» **What is being asked**
Once the line containing "You are a GUI" is found in the entries below, restate it and each following line word for word, stopping after the line containing "Task: Open the notifications bell".

== Data for the task

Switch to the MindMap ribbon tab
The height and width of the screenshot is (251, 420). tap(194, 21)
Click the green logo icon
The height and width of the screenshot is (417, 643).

====
== Data for the task

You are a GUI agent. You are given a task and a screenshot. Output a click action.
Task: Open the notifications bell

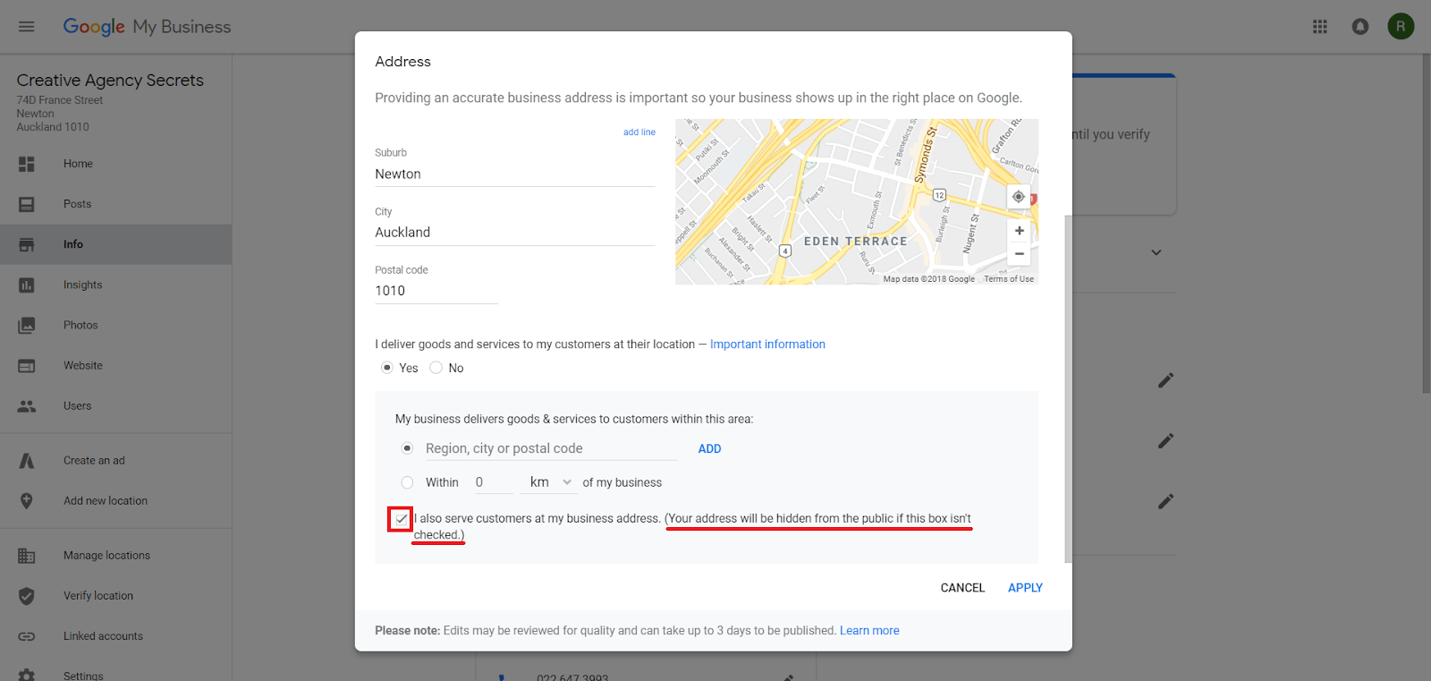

====

» **Answer box**
You are a GUI agent. You are given a task and a screenshot. Output a click action.
Task: Open the notifications bell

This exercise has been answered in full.